Why Setting Realistic Goals Is Important
You’ve probably heard about goal-setting before, but it’s also likely that you’ve had no guidance or advice on how to set realistic goals. That is, of course, because there are so many different kinds of goals that it can be hard to figure out what kind yours should be. But don’t worry! It might take a little experimentation and a few minor adjustments, but we can help you set realistic goals for whatever situation you find yourself in. After all, when it comes down to it, setting goals right will make all the difference in your future success.
How To Set Goals The Right Way
Your New Year's Resolution Doesn't Have To Be Perfect, But It Should Be Specific & Measurable...If you don’t know how much it will cost or how you’ll go about achieving your goals, you probably won’t follow through on them. Case in point: a 2012 study by scholars at Harvard and Northeastern University found that people who set specific (and realistic) goals were more likely to reach them than those who just aimed high. For example, a resolution like I want to get in shape isn't specific—but it can be made more so by breaking down exactly what getting in shape means. Say you want to lose weight; does that mean lowering your body fat percentage? Lowering your cholesterol?
Five Ways To Achieve Your Goal
How many times have you set New Year’s resolutions that involved a complete life overhaul? You want to eat healthier, get organized, and lose 20 pounds. That’s awesome! You just might want to break those goals down into smaller chunks that are more realistic. Rather than trying to lose 20 pounds in one month by depriving yourself of food (and potentially losing weight in a way that doesn’t last), how about setting an attainable goal like eating vegetables with every meal? Once you nail that goal, come up with another realistic goal like eating fewer processed foods or avoiding candy at all costs.

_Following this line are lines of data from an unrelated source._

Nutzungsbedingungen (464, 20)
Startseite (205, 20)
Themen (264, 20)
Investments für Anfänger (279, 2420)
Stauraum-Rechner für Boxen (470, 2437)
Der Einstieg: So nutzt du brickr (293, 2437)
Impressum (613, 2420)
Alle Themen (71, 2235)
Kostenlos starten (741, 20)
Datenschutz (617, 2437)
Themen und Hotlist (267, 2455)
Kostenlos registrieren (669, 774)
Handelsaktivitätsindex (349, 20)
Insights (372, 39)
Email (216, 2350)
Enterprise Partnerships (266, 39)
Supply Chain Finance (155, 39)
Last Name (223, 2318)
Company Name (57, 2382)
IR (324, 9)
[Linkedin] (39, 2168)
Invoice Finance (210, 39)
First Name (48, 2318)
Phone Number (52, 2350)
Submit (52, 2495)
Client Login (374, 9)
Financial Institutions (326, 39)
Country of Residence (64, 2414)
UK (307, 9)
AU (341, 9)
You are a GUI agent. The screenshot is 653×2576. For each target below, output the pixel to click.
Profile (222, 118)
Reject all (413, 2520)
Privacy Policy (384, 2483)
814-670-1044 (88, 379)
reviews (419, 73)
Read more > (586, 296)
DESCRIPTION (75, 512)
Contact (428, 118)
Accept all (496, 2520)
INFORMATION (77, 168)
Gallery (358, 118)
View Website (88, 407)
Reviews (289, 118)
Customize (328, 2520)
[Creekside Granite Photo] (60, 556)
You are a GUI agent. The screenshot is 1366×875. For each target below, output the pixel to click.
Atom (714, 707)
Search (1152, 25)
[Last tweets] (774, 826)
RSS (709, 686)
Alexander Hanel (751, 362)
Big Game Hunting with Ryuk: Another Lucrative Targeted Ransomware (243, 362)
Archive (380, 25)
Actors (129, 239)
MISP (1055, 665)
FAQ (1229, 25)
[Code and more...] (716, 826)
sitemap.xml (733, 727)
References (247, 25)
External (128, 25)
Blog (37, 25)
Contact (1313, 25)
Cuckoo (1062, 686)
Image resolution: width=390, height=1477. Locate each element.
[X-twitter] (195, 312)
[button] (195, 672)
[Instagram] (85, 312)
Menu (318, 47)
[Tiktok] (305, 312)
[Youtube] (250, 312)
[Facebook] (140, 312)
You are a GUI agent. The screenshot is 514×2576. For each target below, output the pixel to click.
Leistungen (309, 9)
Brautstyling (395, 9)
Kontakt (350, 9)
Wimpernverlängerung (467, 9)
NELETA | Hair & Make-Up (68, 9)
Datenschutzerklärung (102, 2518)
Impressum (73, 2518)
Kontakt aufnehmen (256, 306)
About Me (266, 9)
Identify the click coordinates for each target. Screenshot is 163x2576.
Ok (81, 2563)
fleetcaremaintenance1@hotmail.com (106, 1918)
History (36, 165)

(1) Don’t Go Overboard On Things That Aren’t As Important
One of my favorite quotes is from Michael Jordan: I’ve missed more than 9000 shots in my career. I’ve lost almost 300 games. 26 times, I’ve been trusted to take the game winning shot and missed. I’ve failed over and over and over again in my life. And that is why I succeed. It is a great reminder that goals are worthless unless they help you reach your most important goals (i.e., reaching your goal matters more than setting a goal).
(2) Write Down What Matters, Then Break Down The Goal Into Smaller Parts
When you set goals, you want to make sure that they’re realistic (that is, SMART: Specific, Measurable, Attainable, Relevant and Time-sensitive). But what do realistic goals look like? You need something quantifiable—preferably numbers. That will help you later when it comes time to analyze your progress. For example: 'I'm going to exercise for 30 minutes 5 days a week' vs. 'I'm going to go for a run each day.' The first goal is easier to measure—how much time do you actually spend running? How many miles do you cover? What are your times?